TK先生の言葉で印象に残っているのは、「使ったTRAIL抗体は本当にTRAILを認識しているのか?」という質問です。すぐには意味が理解できなかったのですが、抗体の「特異性」を問われたようです。抗体と抗原の反応は鍵と鍵穴、と言われますが、その抗体が他の抗原と「絶対に・全く」結合しない、というわけではありません。交叉反応という現象があります。TRAILはTNFファミリーに属するサイトカインなので、もしも同じファミリーに属する他の分子と抗TRAIL抗体が結合するのであれば、実験結果の解釈が大きく変わってきてしまいます。その危険性のことをTK先生は言及されたのだと思います。
基礎研究を経験して4年足らずの私にはそこまで考えが及ばず、抗TRAIL抗体=TRAILに反応する、というように短絡的に理解していました。もちろん試薬の特異性を1つ1つ調べていたら大学院生活などあっと言う間に終わってしまいます。かなりしっかりと製品のクオリティーコントロールをやっていそうな会社もあります。しかし少し前までは、制限酵素1つとっても自分で精製していた時代があったわけで、精製が悪いと、狙っていたDNA配列とは違うところが切断される、という「事故」が起きかねません。
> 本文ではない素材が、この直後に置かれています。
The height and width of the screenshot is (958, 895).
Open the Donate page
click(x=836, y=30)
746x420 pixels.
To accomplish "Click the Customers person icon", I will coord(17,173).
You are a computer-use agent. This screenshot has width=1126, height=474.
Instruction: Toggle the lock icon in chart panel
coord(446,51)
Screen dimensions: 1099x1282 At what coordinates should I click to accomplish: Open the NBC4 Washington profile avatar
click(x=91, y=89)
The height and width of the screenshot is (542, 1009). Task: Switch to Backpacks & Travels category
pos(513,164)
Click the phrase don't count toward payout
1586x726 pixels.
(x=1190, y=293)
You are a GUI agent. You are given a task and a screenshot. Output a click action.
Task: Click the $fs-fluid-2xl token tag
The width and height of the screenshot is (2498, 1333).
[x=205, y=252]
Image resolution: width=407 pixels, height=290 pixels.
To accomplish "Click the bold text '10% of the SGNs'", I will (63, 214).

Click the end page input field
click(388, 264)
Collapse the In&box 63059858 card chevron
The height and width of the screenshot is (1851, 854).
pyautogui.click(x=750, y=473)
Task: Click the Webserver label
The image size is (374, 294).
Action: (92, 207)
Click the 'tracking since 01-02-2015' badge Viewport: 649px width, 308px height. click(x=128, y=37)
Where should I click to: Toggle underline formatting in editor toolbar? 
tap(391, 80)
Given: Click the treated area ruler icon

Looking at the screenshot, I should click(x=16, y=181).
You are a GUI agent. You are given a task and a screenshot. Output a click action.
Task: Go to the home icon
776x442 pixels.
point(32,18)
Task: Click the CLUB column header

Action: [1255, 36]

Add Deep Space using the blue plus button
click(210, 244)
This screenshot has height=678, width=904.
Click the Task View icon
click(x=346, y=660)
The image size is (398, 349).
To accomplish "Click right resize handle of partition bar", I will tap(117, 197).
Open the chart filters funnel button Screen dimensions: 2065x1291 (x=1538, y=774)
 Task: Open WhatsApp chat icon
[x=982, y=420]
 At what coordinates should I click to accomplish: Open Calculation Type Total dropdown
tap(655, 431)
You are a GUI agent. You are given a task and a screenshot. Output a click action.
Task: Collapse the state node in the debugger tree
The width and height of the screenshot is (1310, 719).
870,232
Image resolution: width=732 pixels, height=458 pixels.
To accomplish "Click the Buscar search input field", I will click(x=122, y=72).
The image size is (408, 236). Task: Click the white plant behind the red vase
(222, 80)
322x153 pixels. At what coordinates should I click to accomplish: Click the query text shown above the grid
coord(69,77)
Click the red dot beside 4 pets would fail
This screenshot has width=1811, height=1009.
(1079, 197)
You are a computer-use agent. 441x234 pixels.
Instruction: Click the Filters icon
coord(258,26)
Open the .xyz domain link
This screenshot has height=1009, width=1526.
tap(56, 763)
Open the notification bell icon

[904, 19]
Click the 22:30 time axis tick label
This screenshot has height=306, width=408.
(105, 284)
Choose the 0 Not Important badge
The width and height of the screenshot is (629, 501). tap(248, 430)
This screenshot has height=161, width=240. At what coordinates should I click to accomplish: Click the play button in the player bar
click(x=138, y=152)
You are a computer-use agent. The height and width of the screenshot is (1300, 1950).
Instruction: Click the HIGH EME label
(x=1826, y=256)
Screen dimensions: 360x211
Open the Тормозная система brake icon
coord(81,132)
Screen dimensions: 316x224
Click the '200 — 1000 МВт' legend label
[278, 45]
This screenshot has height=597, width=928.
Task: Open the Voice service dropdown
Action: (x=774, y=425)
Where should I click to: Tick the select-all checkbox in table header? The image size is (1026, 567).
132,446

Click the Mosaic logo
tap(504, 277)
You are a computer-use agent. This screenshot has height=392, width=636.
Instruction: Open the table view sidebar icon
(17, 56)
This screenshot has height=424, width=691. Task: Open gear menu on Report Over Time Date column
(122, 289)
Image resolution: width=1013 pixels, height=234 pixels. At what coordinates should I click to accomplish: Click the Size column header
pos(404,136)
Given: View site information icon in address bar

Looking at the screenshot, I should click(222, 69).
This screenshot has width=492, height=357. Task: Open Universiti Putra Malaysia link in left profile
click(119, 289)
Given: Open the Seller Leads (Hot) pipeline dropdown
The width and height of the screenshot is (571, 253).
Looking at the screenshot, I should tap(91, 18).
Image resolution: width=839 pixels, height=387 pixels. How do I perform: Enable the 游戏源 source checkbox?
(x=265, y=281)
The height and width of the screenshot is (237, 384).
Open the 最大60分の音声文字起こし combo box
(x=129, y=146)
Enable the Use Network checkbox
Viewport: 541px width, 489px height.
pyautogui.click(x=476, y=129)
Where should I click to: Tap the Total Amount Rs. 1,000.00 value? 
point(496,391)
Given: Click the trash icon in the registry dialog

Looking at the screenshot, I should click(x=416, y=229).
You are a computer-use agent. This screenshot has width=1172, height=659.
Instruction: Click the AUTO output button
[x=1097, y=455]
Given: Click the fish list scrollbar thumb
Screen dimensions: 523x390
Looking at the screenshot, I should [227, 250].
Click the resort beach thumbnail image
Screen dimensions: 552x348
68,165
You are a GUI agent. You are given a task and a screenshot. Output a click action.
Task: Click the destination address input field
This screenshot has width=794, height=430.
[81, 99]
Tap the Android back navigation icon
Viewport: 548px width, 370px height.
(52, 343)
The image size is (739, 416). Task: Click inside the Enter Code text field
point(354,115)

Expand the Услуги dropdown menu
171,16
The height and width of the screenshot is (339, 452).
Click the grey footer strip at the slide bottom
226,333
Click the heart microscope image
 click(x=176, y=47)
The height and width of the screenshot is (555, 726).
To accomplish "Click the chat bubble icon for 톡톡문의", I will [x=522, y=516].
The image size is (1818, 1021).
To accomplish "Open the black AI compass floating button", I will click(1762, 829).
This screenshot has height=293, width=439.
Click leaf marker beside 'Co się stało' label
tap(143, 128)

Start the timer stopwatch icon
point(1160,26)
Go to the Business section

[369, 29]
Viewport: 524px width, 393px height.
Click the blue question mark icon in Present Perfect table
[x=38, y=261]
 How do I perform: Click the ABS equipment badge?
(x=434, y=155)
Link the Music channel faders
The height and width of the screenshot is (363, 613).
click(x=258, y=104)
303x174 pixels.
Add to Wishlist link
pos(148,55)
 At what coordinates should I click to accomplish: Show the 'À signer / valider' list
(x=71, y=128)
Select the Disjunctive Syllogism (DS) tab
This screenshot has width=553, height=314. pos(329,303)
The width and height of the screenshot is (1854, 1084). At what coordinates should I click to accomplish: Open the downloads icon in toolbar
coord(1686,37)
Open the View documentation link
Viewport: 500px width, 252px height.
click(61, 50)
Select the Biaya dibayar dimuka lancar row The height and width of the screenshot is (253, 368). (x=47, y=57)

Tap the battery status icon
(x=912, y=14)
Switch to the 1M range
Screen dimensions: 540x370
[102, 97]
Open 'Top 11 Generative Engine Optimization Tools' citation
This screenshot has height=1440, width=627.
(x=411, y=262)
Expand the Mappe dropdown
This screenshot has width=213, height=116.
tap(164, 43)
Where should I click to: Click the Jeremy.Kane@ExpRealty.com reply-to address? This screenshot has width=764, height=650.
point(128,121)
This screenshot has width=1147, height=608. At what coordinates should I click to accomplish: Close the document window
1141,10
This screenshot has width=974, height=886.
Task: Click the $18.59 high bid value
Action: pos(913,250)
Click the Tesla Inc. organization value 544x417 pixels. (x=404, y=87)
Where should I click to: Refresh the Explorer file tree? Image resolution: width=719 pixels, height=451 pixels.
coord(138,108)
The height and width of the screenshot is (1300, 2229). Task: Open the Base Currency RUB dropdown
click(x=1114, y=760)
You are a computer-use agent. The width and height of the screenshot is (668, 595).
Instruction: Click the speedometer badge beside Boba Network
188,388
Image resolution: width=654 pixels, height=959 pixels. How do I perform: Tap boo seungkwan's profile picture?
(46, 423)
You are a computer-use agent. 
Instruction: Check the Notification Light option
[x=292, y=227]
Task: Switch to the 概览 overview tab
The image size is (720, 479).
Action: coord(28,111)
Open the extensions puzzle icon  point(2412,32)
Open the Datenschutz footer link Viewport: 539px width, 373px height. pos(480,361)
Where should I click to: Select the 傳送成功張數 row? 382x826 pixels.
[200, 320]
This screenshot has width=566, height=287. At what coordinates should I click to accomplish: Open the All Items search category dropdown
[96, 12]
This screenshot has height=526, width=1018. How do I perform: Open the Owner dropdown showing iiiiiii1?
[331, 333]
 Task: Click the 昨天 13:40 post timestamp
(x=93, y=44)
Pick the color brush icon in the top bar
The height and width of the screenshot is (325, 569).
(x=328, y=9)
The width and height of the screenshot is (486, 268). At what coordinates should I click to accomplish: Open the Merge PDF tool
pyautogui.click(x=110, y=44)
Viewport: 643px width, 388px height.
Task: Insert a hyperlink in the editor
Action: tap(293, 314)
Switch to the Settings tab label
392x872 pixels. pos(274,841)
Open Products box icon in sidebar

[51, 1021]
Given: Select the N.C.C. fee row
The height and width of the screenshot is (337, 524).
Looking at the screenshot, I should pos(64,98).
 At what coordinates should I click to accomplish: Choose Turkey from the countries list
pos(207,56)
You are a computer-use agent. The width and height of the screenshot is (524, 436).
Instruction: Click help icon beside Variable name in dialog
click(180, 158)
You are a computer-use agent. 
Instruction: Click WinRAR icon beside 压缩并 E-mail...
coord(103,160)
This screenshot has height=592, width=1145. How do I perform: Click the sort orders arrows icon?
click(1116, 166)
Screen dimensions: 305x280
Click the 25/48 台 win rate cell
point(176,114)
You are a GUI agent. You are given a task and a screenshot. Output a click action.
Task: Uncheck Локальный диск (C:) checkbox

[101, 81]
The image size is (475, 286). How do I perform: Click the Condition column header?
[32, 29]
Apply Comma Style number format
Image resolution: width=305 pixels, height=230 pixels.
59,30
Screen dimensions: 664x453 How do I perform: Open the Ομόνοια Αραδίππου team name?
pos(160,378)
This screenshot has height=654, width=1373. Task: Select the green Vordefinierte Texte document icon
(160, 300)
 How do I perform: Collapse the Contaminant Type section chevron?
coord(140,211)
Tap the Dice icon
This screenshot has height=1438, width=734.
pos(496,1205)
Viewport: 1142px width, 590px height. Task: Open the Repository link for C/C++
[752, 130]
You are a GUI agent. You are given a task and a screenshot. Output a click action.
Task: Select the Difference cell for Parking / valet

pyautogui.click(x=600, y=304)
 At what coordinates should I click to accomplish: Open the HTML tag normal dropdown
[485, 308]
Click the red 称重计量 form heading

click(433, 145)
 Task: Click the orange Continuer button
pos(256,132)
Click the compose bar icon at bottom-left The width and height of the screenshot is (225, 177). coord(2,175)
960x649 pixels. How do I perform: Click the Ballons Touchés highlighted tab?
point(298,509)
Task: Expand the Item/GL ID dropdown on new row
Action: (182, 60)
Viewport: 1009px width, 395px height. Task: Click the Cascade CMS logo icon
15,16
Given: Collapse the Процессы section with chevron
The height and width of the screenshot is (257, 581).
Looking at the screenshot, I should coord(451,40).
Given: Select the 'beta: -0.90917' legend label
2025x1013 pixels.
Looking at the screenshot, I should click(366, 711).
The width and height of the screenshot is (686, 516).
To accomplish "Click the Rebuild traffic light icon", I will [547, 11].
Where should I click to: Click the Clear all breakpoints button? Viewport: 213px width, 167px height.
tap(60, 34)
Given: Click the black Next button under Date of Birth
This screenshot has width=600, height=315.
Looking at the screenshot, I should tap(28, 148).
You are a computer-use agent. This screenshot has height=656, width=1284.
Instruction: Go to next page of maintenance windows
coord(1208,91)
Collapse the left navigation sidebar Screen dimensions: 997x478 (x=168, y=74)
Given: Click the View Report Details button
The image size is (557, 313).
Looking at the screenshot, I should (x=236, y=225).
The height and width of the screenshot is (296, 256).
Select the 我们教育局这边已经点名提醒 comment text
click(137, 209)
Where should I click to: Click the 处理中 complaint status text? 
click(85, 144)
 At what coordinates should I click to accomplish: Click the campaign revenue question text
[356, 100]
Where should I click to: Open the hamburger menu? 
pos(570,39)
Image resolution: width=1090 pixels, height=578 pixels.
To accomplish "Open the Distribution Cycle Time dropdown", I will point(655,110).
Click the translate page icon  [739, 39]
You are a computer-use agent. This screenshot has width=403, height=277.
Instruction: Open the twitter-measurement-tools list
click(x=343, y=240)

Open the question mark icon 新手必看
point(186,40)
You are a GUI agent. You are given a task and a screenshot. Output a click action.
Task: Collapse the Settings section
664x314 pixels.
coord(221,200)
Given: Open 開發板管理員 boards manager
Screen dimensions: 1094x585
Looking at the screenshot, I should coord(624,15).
試薬が信じられるかどうか、というのは研究の成否を決定する重要な要素なのです。
実際、その後の経験では、Sant○Cru○社のポリクローナル抗体は全然使えない、ということを経験しました。(同社の名誉のために書いておくと、抗Nfatc1抗体はとても良い抗体だと思います。ただしこれはモノクローナル抗体です。今調べたら2016年にポリクローナル抗体の供給を終了しているようで、英断と言えるでしょう。)
ちなみにTK先生の発見されたIL-5ですが、それに対する抗体製剤が本邦では2016年より気管支喘息、2018年より我々の科の疾患である血管炎の一種に使われるようになっています。当時は予想していなかったことです。